Clin Colorectal Cancer 2011;
11:38-44. [PMID:
21803002 DOI:
10.1016/j.clcc.2011.05.002]
[Citation(s) in RCA: 24] [Impact Index Per Article: 1.8] [Reference Citation Analysis] [Abstract] [Track Full Text] [Journal Information] [Subscribe] [Scholar Register] [Received: 02/17/2011] [Revised: 05/04/2011] [Accepted: 05/06/2011] [Indexed: 12/14/2022]
Abstract
BACKGROUND
This prospective phase II study assessed the efficacy and safety of bevacizumab plus chemotherapy regimens commonly used in the second-line treatment of metastatic colorectal cancer (mCRC).
METHODS
Patients with mCRC who progressed or relapsed after first-line oxaliplatin-based or irinotecan-based treatment received bevacizumab 2.5 mg/kg/week plus chemotherapy until disease progression.
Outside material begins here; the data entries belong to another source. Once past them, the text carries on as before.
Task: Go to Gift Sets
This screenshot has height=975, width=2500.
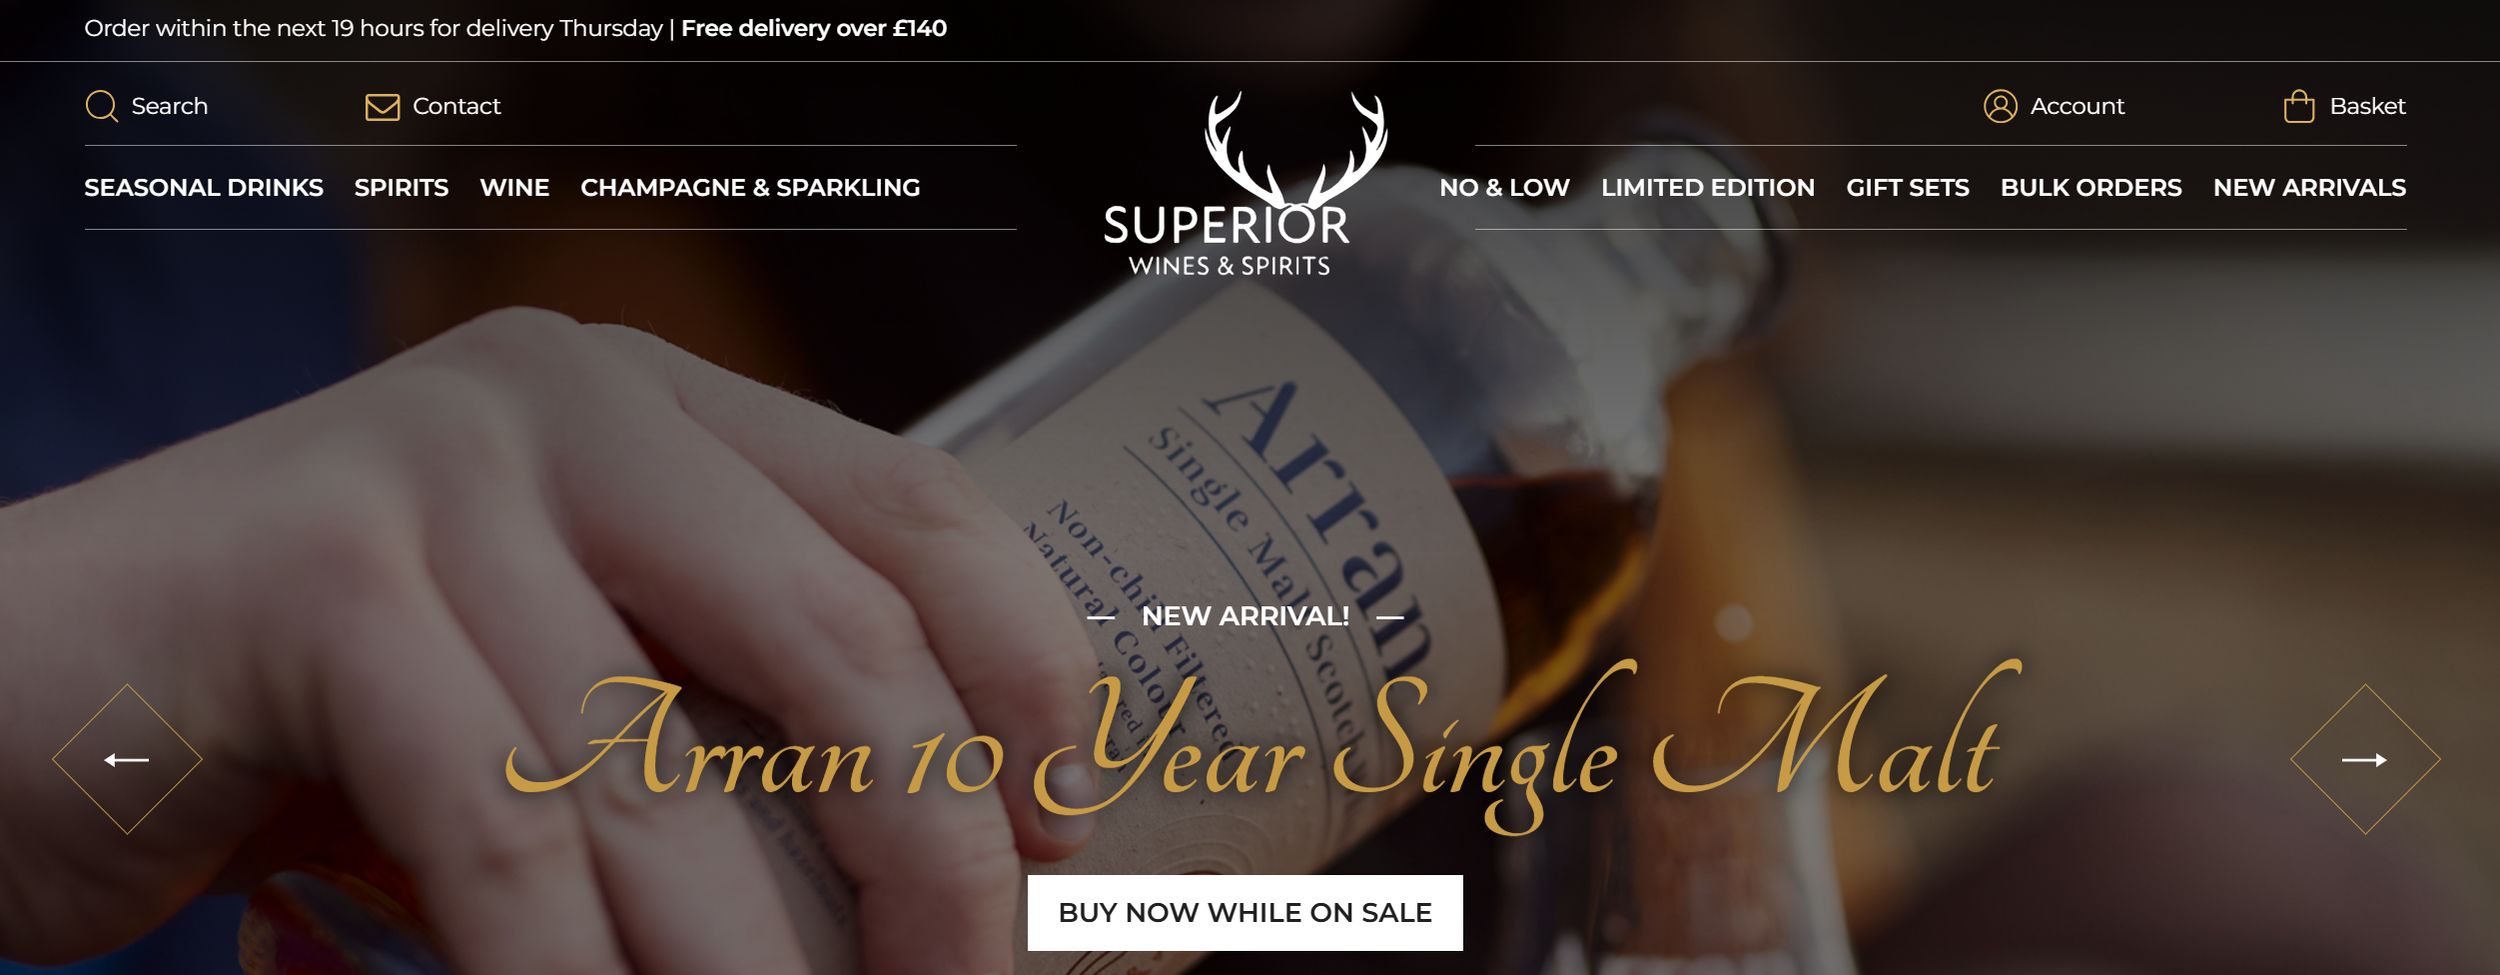Action: coord(1908,188)
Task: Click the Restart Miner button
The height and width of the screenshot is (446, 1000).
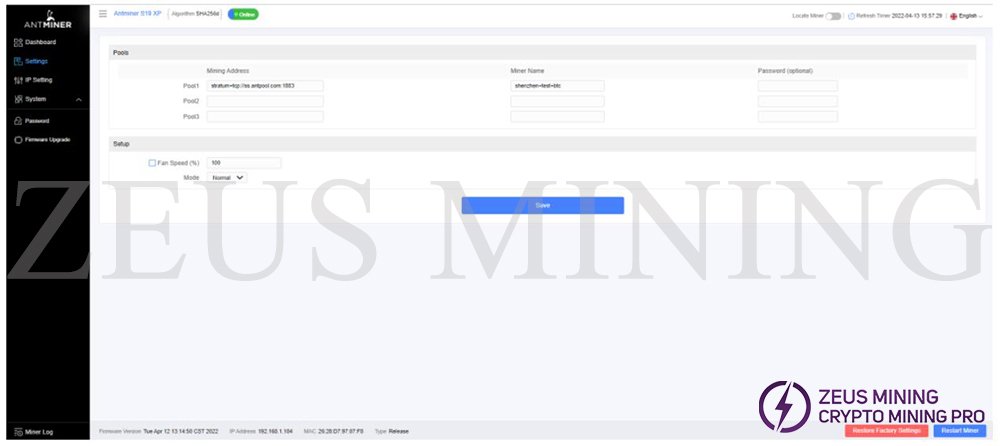Action: (x=959, y=431)
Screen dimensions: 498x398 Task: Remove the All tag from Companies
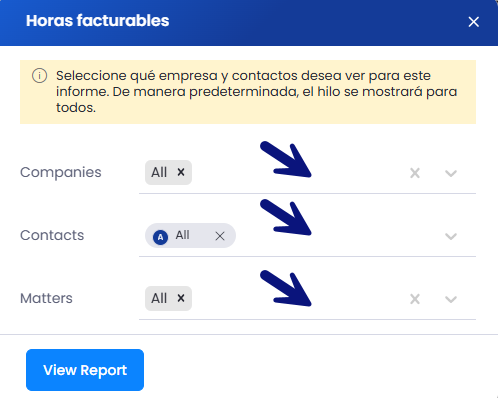(x=181, y=172)
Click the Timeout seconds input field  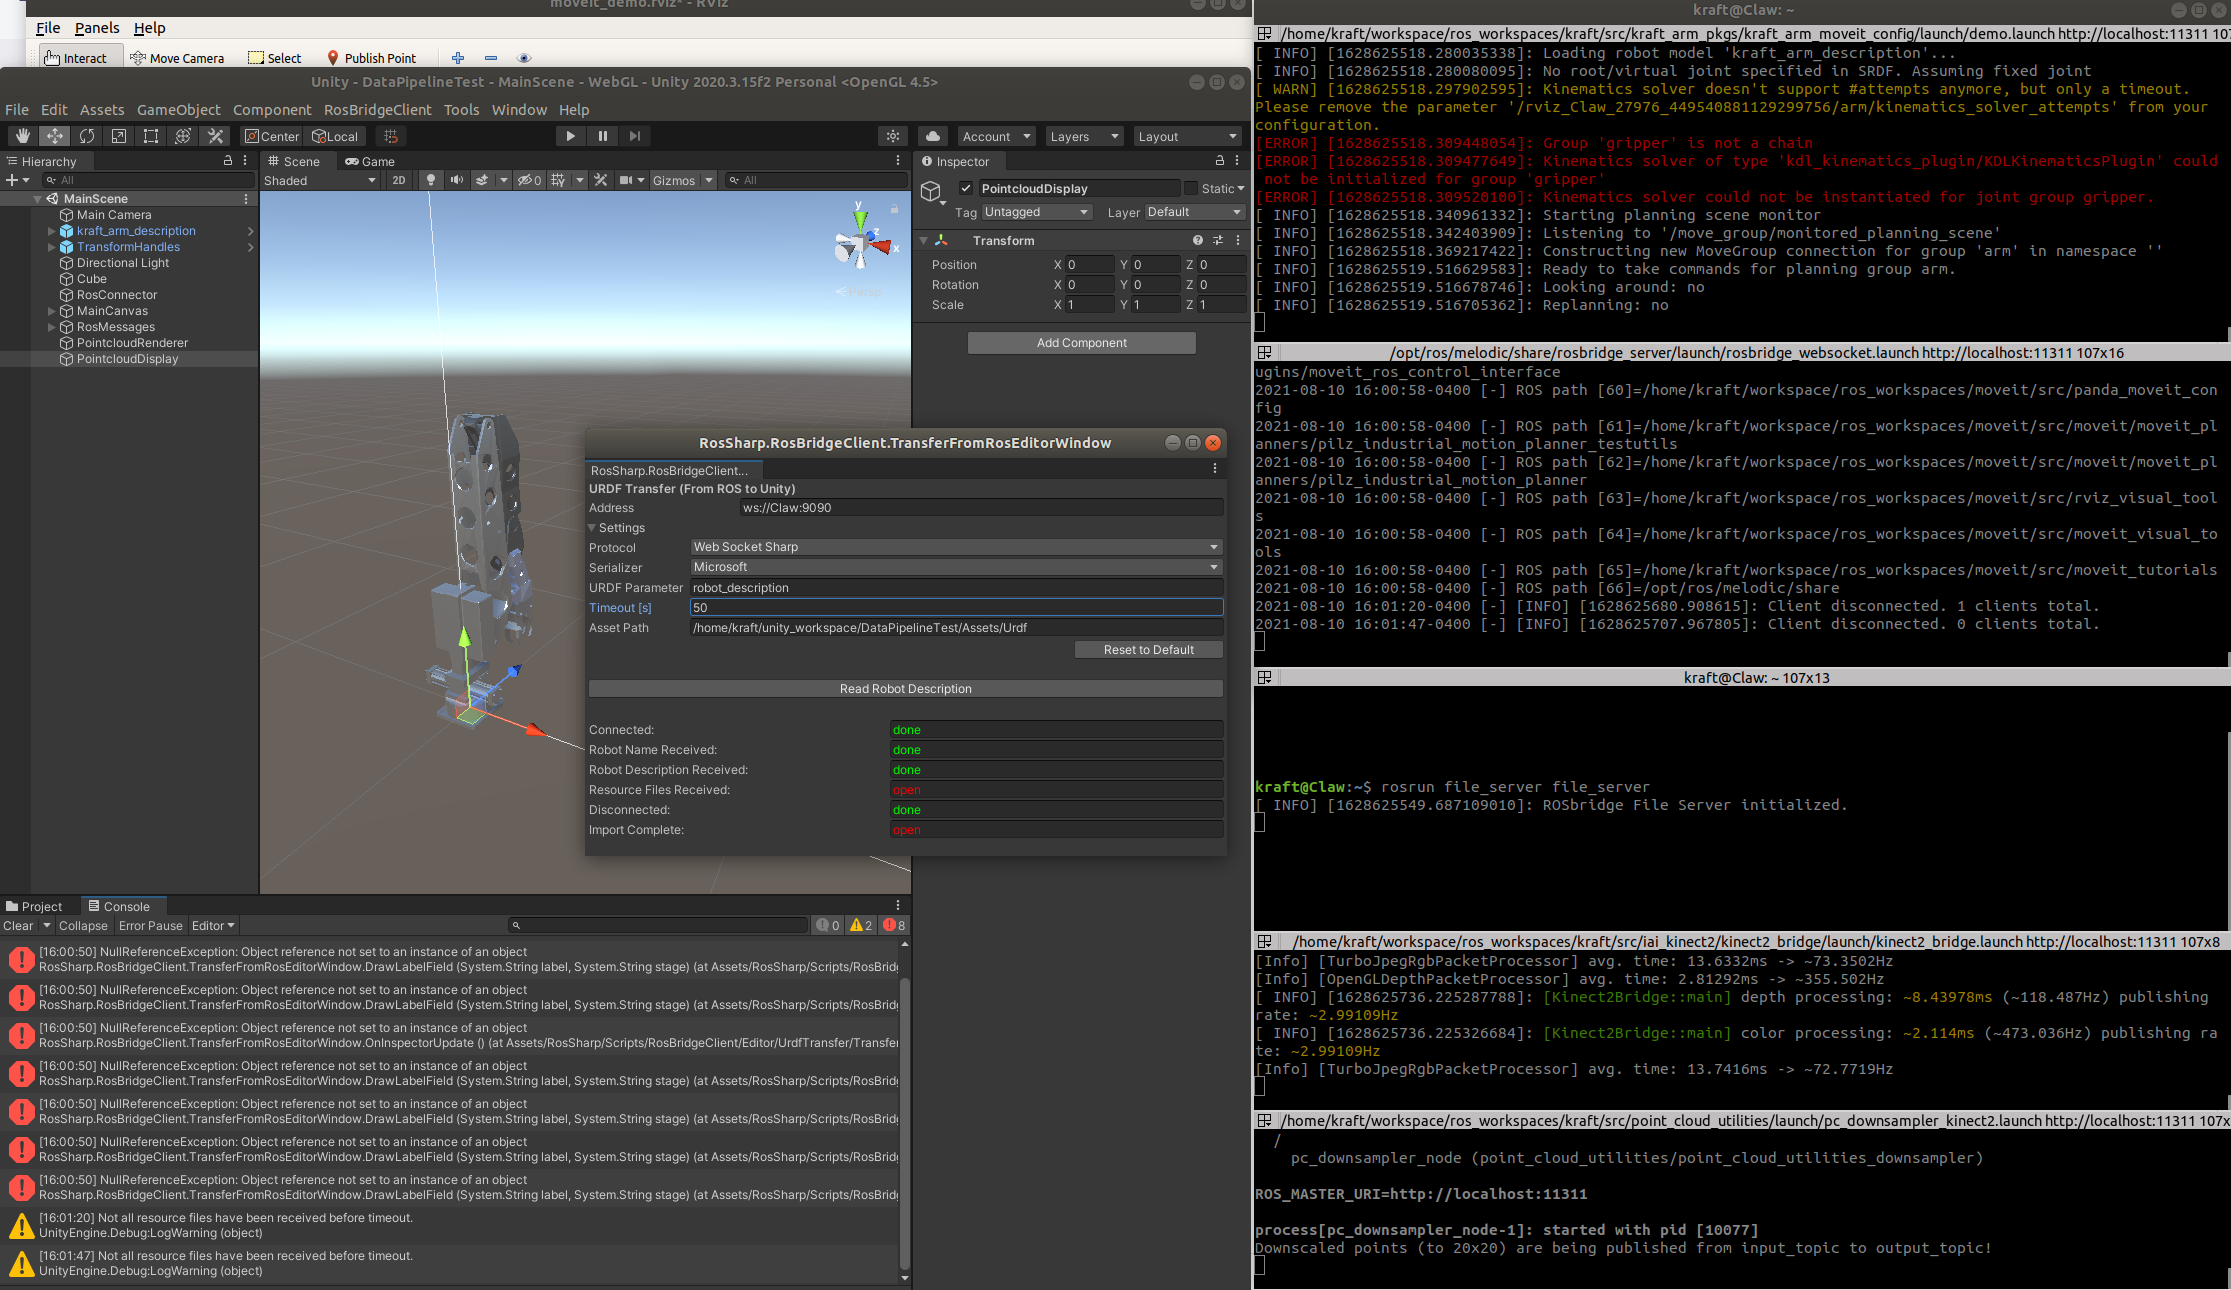coord(954,607)
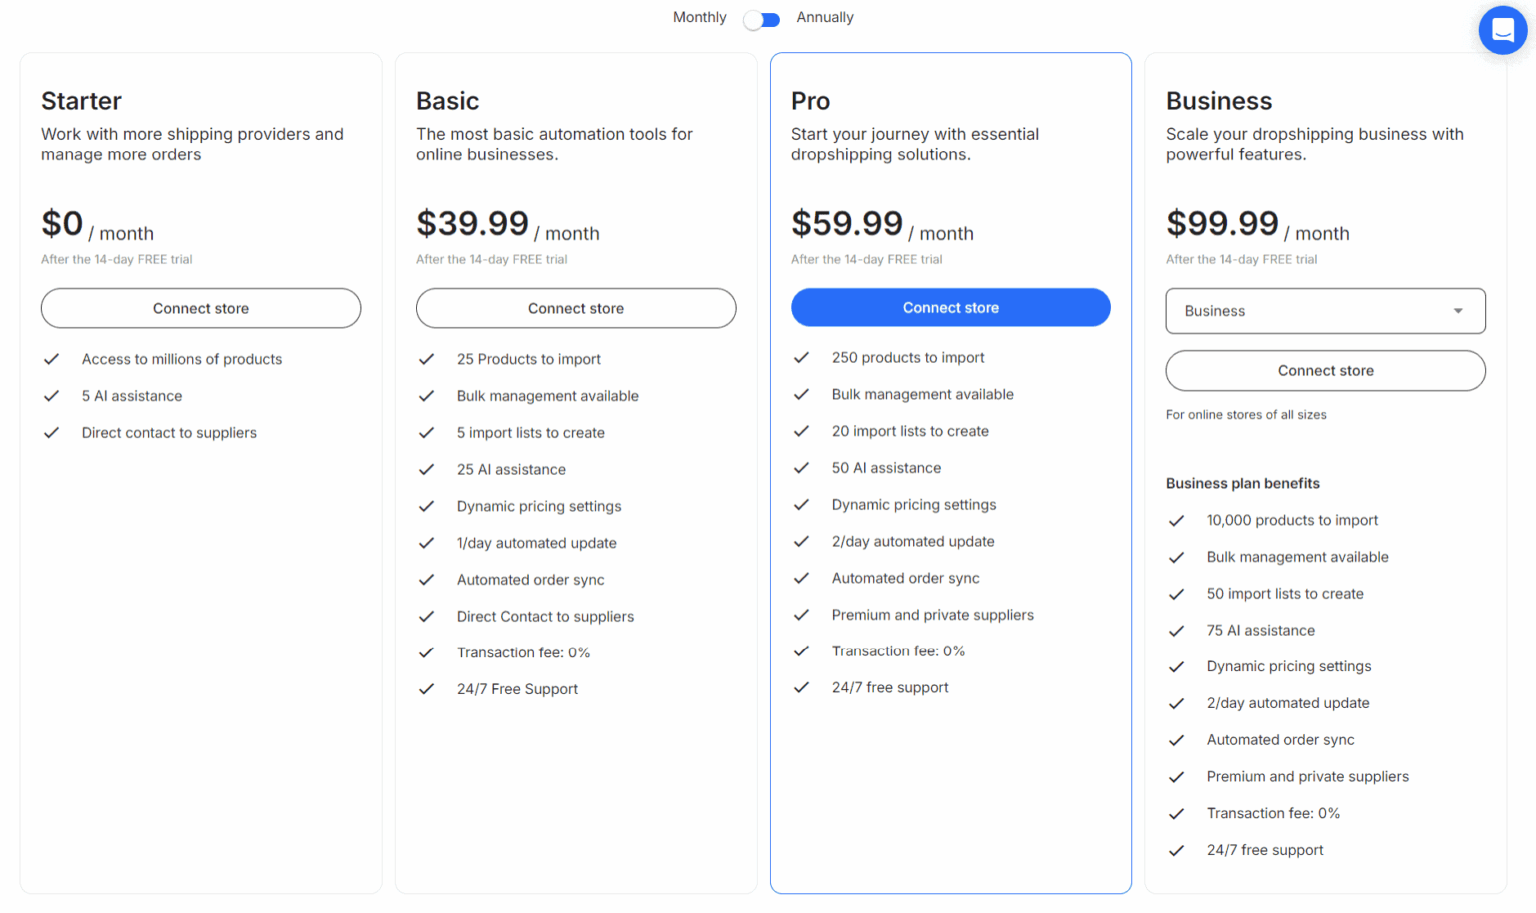The image size is (1536, 913).
Task: Open the chat support widget
Action: click(1502, 30)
The primary endpoint was disease-control rate (DCR). Secondary endpoints included progression-free survival (PFS), overall survival (OS), objective response rate (ORR), and safety.
RESULTS
Fifty-three patients (66% men; median age, 62 years old) received second-line bevacizumab plus folinic acid, fluorouracil, and irinotecan (FOLFIRI; 57%), folinic acid, fluorouracil, oxaliplatin (FOLFOX; 26%), irinotecan (15%), or capecitabine plus irinotecan (XELIRI; 2%). The DCR was 87% (95% CI, 77%-97%); ORR was 32% (95% CI, 19%-46%). Median PFS was 6.5 months (95% CI, 5.8-7.8 months) and median OS 19.3 months, (95% CI, 14.2-25.1 months).The most frequent grade 3/4 adverse events included neutropenia (21%), diarrhea (15%), asthenia, and vomiting (9% each). Five patients (9%) had grade 3/4 targeted toxicities: grade 3 hypertension (n = 2), grade 3 venous thromboembolism (n = 2), and grade 4 arterial thromboembolism (n = 1). None of these events led to death during the study.
CONCLUSION
Bevacizumab plus standard second-line chemotherapy is highly active in patients with mCRC and has an acceptable safety profile.